Phase 2 — Cache subsystem (--mode cache)¶
Goal: port project1 (the L1+L2 cache assignment) into a polymorphic
Cache class, drive it from a ChampSim trace via --mode cache, and
pin the resulting numbers against project1's reference output.
This phase touches the most code of any phase to date.

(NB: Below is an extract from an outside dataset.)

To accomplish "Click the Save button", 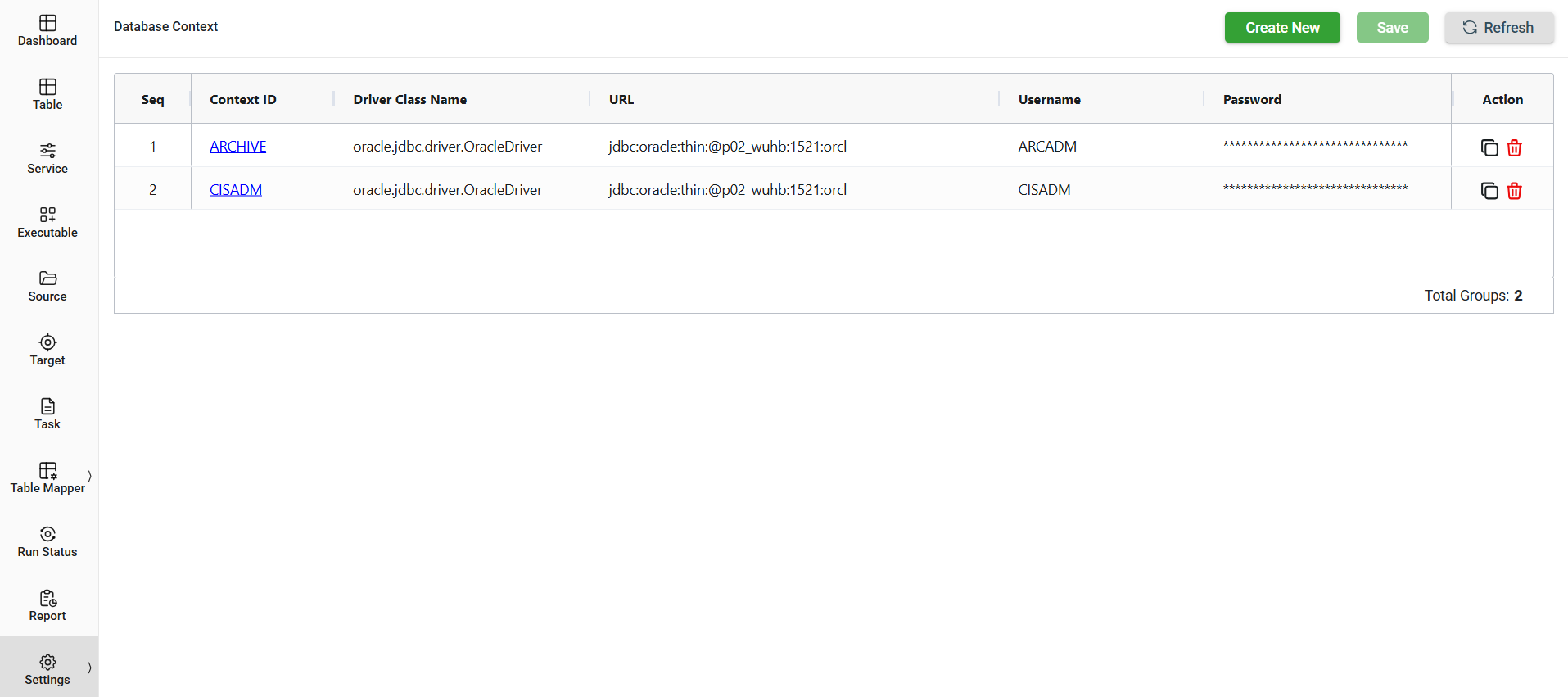I will 1391,28.
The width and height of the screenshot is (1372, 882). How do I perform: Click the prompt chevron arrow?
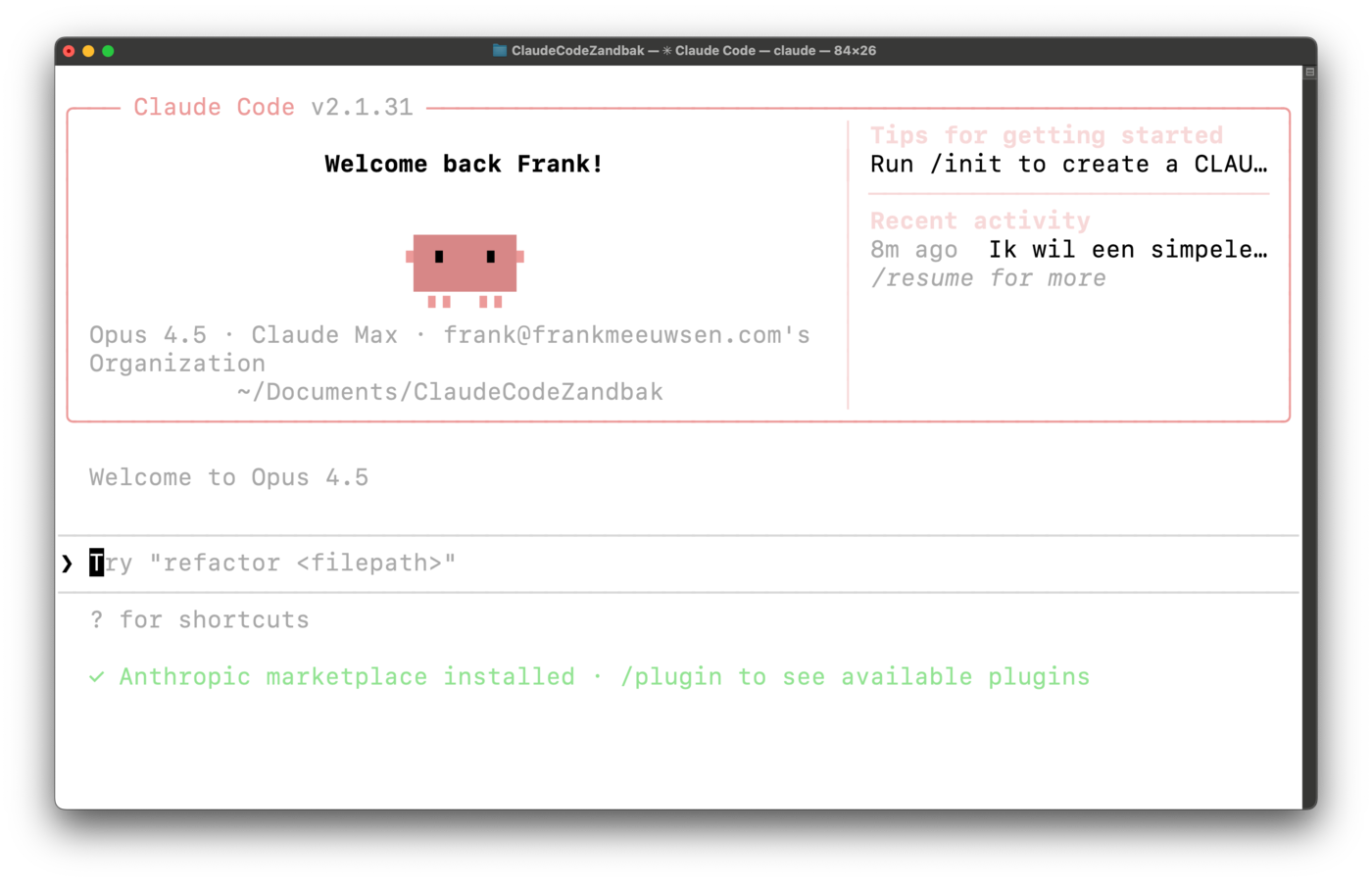tap(67, 564)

By the end of it the simulator can read a real (or real-ish) memory trace and produce hit/miss numbers that match a known-good reference within a single miss.
What was ported¶
| project1 piece | Where it lives now | What changed |
|---|---|---|
| Geometry math (C, B, S → tag/index/offset) | cache.cpp:71-88 | Same shifts and masks; lifted into the Cache class |
| Set as MRU-front linked list | cache.hpp:29-31 | std::list<tag_meta_t>, MRU at head |
| LRU replacement | cache.cpp:285-301 | "splice to front on hit" handles LRU implicitly |
| LIP replacement | cache.cpp:191-195 | Branch in insert_new_block: LIP inserts at LRU position, MIP at MRU |
| WBWA write policy (project1 L1) | cache.cpp:155-196 | Allocate-on-miss, dirty on write, writeback chain on dirty eviction |
| WTWNA write policy (project1 L2) | cache.cpp:199-222, 333-341 | Read-allocate only; writes pass through to next level |
| L1 → L2 → DRAM chain | cache_mode.cpp:182-198 | Hierarchy built bottom-up; L1.next_level=&L2, L2.main_memory=&mem, L2.peer_above=&L1 |
| +1 (next-line) prefetcher | prefetcher_plus_one.cpp | Trivially issues block_addr + 1 on every miss |
| Markov prefetcher | prefetcher_markov.cpp | Per-source correlation table, MFU-by-count prediction |
| Hybrid prefetcher | prefetcher_hybrid.cpp | Markov first; falls back to +1 when Markov has no row for this source |
| Stats (hits/misses/writebacks/prefetches) | cache_stats.hpp | Single struct per Cache; printer in cache_mode.cpp |
What was dropped: the global-array layout (L1_row[], L2_row[],
sim_access), cachesim_driver.cpp, Makefile, run.sh, course
trace files, all validate_* Makefile targets, all
6290docker-*.{sh,bat} scripts.
Cache geometry, in one paragraph¶
For non-architecture readers: a cache is parameterized by three
log2-of-power-of-two numbers, (C, B, S):
C— log2 of total capacity in bytes. C=15 means 32 KB.B— log2 of block (cache-line) size. B=6 means 64-byte lines.S— log2 of associativity (ways per set). S=3 means 8-way.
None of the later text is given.